In a two-part intervention, patients were first taught to improve self-care with regard to exercise, nutrition, and cognitive-behavioral techniques over a four-week period. They were then provided with eight weekly 50-minute acupuncture sessions. This therapeutic protocol references a conceptual framework derived from two theories—Social Cognitive Theory and Integrative Medicine Theory—but did not provide a description of the theory to match the interventions (exercise, nutrition, cognitive therapy, or acupuncture) with conceptual variables in the model.
This was a randomized, controlled feasibility study.
Failure of the recruitment methods led to the development of a tailored recruitment strategy. The intervention was said to be associated with a 2.38-point decline in fatigue (BFI) (90% confidence interval [0.586, 5.014]; p < 0.10).
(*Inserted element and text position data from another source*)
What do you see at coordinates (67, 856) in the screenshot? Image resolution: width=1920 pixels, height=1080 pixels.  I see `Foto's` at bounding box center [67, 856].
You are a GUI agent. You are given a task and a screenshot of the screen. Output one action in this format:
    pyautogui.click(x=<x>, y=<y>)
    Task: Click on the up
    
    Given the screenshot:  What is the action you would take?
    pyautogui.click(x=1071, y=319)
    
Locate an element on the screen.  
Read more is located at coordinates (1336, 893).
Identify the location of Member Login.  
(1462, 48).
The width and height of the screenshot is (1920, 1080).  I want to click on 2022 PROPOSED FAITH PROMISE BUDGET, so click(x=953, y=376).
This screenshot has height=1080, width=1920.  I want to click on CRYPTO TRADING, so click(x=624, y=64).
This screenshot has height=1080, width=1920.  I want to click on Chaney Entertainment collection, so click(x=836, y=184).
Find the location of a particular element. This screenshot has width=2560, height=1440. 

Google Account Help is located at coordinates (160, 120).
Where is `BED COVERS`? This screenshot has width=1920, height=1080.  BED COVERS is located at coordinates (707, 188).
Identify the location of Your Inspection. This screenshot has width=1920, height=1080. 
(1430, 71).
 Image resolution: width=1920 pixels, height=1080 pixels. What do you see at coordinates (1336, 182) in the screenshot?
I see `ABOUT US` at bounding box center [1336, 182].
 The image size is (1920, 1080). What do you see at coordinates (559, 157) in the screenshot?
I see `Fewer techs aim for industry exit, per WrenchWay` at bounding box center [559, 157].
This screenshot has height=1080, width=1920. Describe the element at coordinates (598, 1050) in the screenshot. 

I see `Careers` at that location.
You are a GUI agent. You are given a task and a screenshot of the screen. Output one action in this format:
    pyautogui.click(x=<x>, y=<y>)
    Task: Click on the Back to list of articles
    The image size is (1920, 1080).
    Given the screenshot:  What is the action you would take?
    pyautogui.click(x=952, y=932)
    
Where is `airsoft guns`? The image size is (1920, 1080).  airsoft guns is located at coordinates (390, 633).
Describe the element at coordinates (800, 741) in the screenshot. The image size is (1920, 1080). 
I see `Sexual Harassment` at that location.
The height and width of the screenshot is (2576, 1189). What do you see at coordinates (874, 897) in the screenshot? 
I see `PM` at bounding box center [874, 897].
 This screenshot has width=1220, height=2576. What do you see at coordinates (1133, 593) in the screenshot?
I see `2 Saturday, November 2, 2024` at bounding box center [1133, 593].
Differences in perceived cognitive dysfunction outcomes were not statistically significant between the two groups over time. The authors talked about using a pooled standard deviation for the BFI at baseline to compare the means of the two groups to determine the effect size.
An effective recruitment strategy is necessary for the execution of any randomized, controlled trial. The conceptual framework integrating social cognitive theory and integrative medicine was not effectively operationalized.
Investigation into outcomes attributed to specific patient education interventions might first be warranted before blending such an educational intervention with a complimentary/alternative therapy studying efficacy on cancer-related fatigue.